### Problem statement
Transcription of the full listing is required, character for character.

### Data shown
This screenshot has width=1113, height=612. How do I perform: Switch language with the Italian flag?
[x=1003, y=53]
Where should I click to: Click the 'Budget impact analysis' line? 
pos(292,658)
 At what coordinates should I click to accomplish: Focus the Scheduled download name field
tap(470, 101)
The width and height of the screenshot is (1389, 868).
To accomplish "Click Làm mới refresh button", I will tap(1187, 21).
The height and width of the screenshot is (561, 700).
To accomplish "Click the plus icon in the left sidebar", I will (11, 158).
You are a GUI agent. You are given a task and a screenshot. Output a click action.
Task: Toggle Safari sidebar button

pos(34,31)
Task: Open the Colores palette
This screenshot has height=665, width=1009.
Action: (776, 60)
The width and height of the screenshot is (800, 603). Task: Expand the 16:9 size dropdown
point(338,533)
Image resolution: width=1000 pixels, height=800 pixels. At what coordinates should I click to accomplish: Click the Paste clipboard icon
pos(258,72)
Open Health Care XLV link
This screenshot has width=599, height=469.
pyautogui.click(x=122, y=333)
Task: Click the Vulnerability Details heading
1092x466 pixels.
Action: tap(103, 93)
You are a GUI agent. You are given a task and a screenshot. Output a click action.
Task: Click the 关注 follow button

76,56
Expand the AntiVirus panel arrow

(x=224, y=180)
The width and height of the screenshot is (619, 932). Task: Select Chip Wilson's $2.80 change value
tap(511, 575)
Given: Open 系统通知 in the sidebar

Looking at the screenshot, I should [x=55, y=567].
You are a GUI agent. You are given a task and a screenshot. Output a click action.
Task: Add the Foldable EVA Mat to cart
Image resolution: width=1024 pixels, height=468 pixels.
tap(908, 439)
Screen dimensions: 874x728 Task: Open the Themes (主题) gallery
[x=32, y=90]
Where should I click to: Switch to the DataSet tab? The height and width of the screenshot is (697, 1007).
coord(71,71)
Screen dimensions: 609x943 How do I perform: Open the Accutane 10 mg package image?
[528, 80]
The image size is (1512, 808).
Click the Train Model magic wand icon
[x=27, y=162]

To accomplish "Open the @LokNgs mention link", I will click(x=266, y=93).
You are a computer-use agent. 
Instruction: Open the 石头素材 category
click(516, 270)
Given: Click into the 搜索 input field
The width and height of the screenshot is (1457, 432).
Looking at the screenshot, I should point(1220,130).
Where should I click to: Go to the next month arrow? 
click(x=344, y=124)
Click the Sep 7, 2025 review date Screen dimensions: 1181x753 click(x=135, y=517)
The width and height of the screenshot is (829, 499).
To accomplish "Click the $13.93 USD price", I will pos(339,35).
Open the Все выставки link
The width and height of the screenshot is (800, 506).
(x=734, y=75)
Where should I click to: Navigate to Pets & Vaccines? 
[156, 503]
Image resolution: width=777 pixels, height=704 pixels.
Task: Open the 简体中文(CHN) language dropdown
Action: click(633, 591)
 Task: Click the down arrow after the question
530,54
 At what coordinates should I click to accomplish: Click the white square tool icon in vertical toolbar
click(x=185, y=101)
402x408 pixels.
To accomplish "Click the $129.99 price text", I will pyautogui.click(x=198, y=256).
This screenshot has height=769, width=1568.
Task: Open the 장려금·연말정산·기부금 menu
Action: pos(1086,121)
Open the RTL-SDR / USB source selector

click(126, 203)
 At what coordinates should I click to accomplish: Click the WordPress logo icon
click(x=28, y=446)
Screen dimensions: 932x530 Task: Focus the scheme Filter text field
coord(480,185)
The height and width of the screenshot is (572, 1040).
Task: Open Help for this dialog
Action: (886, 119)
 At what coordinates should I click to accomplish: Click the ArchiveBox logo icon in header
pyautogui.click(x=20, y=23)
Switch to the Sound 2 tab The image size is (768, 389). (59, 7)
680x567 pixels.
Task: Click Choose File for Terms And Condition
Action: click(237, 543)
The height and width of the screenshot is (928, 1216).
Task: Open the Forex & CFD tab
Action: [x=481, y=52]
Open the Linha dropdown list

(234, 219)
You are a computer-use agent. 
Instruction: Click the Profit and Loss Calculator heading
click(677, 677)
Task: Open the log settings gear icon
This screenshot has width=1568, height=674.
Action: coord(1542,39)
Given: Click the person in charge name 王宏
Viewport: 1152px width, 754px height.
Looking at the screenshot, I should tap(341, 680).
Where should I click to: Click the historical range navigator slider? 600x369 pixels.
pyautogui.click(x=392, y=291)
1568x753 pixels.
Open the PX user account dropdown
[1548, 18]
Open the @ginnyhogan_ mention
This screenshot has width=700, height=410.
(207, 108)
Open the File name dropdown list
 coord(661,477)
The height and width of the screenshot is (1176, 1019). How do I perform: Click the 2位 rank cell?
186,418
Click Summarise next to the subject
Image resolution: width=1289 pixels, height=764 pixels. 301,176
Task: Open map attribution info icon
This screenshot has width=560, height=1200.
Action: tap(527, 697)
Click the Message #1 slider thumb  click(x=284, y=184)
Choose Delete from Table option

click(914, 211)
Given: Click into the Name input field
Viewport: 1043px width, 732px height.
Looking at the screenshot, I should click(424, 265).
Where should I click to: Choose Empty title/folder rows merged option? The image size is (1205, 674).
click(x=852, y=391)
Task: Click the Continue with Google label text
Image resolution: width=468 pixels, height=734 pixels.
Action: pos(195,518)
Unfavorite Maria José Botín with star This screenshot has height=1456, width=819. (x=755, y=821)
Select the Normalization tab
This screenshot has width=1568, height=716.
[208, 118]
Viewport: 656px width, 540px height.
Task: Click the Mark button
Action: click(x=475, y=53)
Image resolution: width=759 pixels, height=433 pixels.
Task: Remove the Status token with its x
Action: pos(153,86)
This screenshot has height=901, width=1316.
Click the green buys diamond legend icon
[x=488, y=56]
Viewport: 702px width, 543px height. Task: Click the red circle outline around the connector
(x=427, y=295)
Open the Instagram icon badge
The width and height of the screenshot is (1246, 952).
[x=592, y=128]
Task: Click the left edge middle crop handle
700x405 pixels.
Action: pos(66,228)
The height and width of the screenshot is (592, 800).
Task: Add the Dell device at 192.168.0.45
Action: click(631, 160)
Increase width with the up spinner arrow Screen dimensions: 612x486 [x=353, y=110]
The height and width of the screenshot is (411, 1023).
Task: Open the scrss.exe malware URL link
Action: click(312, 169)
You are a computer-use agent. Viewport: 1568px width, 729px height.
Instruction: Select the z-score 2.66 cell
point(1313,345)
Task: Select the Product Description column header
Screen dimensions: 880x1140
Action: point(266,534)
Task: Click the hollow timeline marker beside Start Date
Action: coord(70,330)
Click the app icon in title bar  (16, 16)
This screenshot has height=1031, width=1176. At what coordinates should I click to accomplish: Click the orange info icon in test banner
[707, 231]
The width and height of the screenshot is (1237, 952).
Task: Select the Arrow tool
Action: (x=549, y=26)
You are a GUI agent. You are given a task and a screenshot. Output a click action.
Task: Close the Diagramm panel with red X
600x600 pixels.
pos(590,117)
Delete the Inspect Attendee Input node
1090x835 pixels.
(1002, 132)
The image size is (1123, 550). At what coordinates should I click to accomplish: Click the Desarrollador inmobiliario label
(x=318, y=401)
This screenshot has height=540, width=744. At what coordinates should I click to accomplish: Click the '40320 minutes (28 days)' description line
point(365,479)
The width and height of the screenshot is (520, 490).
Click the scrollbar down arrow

### Exercise result
This screenshot has width=1113, height=612. How do I perform: Switch language with the Italian flag?
[x=1003, y=53]
Where should I click to: Click the 'Budget impact analysis' line? 
pos(292,658)
 At what coordinates should I click to accomplish: Focus the Scheduled download name field
tap(470, 101)
The width and height of the screenshot is (1389, 868).
To accomplish "Click Làm mới refresh button", I will tap(1187, 21).
The height and width of the screenshot is (561, 700).
To accomplish "Click the plus icon in the left sidebar", I will (11, 158).
You are a GUI agent. You are given a task and a screenshot. Output a click action.
Task: Toggle Safari sidebar button

pos(34,31)
Task: Open the Colores palette
This screenshot has height=665, width=1009.
Action: (776, 60)
The width and height of the screenshot is (800, 603). Task: Expand the 16:9 size dropdown
point(338,533)
Image resolution: width=1000 pixels, height=800 pixels. At what coordinates should I click to accomplish: Click the Paste clipboard icon
pos(258,72)
Open Health Care XLV link
This screenshot has width=599, height=469.
pyautogui.click(x=122, y=333)
Task: Click the Vulnerability Details heading
1092x466 pixels.
Action: tap(103, 93)
You are a GUI agent. You are given a task and a screenshot. Output a click action.
Task: Click the 关注 follow button

76,56
Expand the AntiVirus panel arrow

(x=224, y=180)
The width and height of the screenshot is (619, 932). Task: Select Chip Wilson's $2.80 change value
tap(511, 575)
Given: Open 系统通知 in the sidebar

Looking at the screenshot, I should [x=55, y=567].
You are a GUI agent. You are given a task and a screenshot. Output a click action.
Task: Add the Foldable EVA Mat to cart
Image resolution: width=1024 pixels, height=468 pixels.
tap(908, 439)
Screen dimensions: 874x728 Task: Open the Themes (主题) gallery
[x=32, y=90]
Where should I click to: Switch to the DataSet tab? The height and width of the screenshot is (697, 1007).
coord(71,71)
Screen dimensions: 609x943 How do I perform: Open the Accutane 10 mg package image?
[528, 80]
The image size is (1512, 808).
Click the Train Model magic wand icon
[x=27, y=162]

To accomplish "Open the @LokNgs mention link", I will click(x=266, y=93).
You are a computer-use agent. 
Instruction: Open the 石头素材 category
click(516, 270)
Given: Click into the 搜索 input field
The width and height of the screenshot is (1457, 432).
Looking at the screenshot, I should point(1220,130).
Where should I click to: Go to the next month arrow? 
click(x=344, y=124)
Click the Sep 7, 2025 review date Screen dimensions: 1181x753 click(x=135, y=517)
The width and height of the screenshot is (829, 499).
To accomplish "Click the $13.93 USD price", I will pos(339,35).
Open the Все выставки link
The width and height of the screenshot is (800, 506).
(x=734, y=75)
Where should I click to: Navigate to Pets & Vaccines? 
[156, 503]
Image resolution: width=777 pixels, height=704 pixels.
Task: Open the 简体中文(CHN) language dropdown
Action: click(633, 591)
 Task: Click the down arrow after the question
530,54
 At what coordinates should I click to accomplish: Click the white square tool icon in vertical toolbar
click(x=185, y=101)
402x408 pixels.
To accomplish "Click the $129.99 price text", I will pyautogui.click(x=198, y=256).
This screenshot has height=769, width=1568.
Task: Open the 장려금·연말정산·기부금 menu
Action: pos(1086,121)
Open the RTL-SDR / USB source selector

click(126, 203)
 At what coordinates should I click to accomplish: Click the WordPress logo icon
click(x=28, y=446)
Screen dimensions: 932x530 Task: Focus the scheme Filter text field
coord(480,185)
The height and width of the screenshot is (572, 1040).
Task: Open Help for this dialog
Action: (886, 119)
 At what coordinates should I click to accomplish: Click the ArchiveBox logo icon in header
pyautogui.click(x=20, y=23)
Switch to the Sound 2 tab The image size is (768, 389). (59, 7)
680x567 pixels.
Task: Click Choose File for Terms And Condition
Action: click(237, 543)
The height and width of the screenshot is (928, 1216).
Task: Open the Forex & CFD tab
Action: [x=481, y=52]
Open the Linha dropdown list

(234, 219)
You are a computer-use agent. 
Instruction: Click the Profit and Loss Calculator heading
click(677, 677)
Task: Open the log settings gear icon
This screenshot has width=1568, height=674.
Action: coord(1542,39)
Given: Click the person in charge name 王宏
Viewport: 1152px width, 754px height.
Looking at the screenshot, I should tap(341, 680).
Where should I click to: Click the historical range navigator slider? 600x369 pixels.
pyautogui.click(x=392, y=291)
1568x753 pixels.
Open the PX user account dropdown
[1548, 18]
Open the @ginnyhogan_ mention
This screenshot has width=700, height=410.
(207, 108)
Open the File name dropdown list
 coord(661,477)
The height and width of the screenshot is (1176, 1019). How do I perform: Click the 2位 rank cell?
186,418
Click Summarise next to the subject
Image resolution: width=1289 pixels, height=764 pixels. 301,176
Task: Open map attribution info icon
This screenshot has width=560, height=1200.
Action: tap(527, 697)
Click the Message #1 slider thumb  click(x=284, y=184)
Choose Delete from Table option

click(914, 211)
Given: Click into the Name input field
Viewport: 1043px width, 732px height.
Looking at the screenshot, I should click(424, 265).
Where should I click to: Choose Empty title/folder rows merged option? The image size is (1205, 674).
click(x=852, y=391)
Task: Click the Continue with Google label text
Image resolution: width=468 pixels, height=734 pixels.
Action: pos(195,518)
Unfavorite Maria José Botín with star This screenshot has height=1456, width=819. (x=755, y=821)
Select the Normalization tab
This screenshot has width=1568, height=716.
[208, 118]
Viewport: 656px width, 540px height.
Task: Click the Mark button
Action: click(x=475, y=53)
Image resolution: width=759 pixels, height=433 pixels.
Task: Remove the Status token with its x
Action: pos(153,86)
This screenshot has height=901, width=1316.
Click the green buys diamond legend icon
[x=488, y=56]
Viewport: 702px width, 543px height. Task: Click the red circle outline around the connector
(x=427, y=295)
Open the Instagram icon badge
The width and height of the screenshot is (1246, 952).
[x=592, y=128]
Task: Click the left edge middle crop handle
700x405 pixels.
Action: pos(66,228)
The height and width of the screenshot is (592, 800).
Task: Add the Dell device at 192.168.0.45
Action: click(631, 160)
Increase width with the up spinner arrow Screen dimensions: 612x486 [x=353, y=110]
The height and width of the screenshot is (411, 1023).
Task: Open the scrss.exe malware URL link
Action: click(312, 169)
You are a computer-use agent. Viewport: 1568px width, 729px height.
Instruction: Select the z-score 2.66 cell
point(1313,345)
Task: Select the Product Description column header
Screen dimensions: 880x1140
Action: point(266,534)
Task: Click the hollow timeline marker beside Start Date
Action: coord(70,330)
Click the app icon in title bar  (16, 16)
This screenshot has height=1031, width=1176. At what coordinates should I click to accomplish: Click the orange info icon in test banner
[707, 231]
The width and height of the screenshot is (1237, 952).
Task: Select the Arrow tool
Action: (x=549, y=26)
You are a GUI agent. You are given a task and a screenshot. Output a click action.
Task: Close the Diagramm panel with red X
600x600 pixels.
pos(590,117)
Delete the Inspect Attendee Input node
1090x835 pixels.
(1002, 132)
The image size is (1123, 550). At what coordinates should I click to accomplish: Click the Desarrollador inmobiliario label
(x=318, y=401)
This screenshot has height=540, width=744. At what coordinates should I click to accomplish: Click the '40320 minutes (28 days)' description line
point(365,479)
The width and height of the screenshot is (520, 490).
Click the scrollbar down arrow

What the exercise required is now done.